═════ RECORDS FOR THIS TASK

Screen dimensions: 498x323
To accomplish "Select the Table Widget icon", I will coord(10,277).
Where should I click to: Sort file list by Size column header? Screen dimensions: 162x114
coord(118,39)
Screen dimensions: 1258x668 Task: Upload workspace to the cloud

══════════
═════ RECORDS FOR THIS TASK

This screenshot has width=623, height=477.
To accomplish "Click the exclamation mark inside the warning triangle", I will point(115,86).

══════════
═════ RECORDS FOR THIS TASK

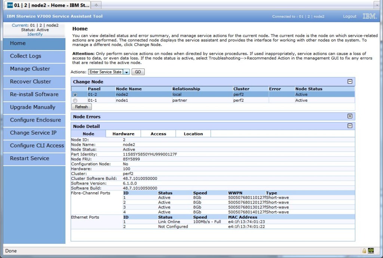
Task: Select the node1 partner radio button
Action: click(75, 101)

══════════

#### TASK GOAL
Reproduce exactly, and with no other material, the lines between those holding "Screen dimensions: 498x323" and "Screen dimensions: 1258x668", inclusive.

#### OUTPUT FOR THIS TASK
Screen dimensions: 498x323
To accomplish "Select the Table Widget icon", I will coord(10,277).
Where should I click to: Sort file list by Size column header? Screen dimensions: 162x114
coord(118,39)
Screen dimensions: 1258x668 Task: Upload workspace to the cloud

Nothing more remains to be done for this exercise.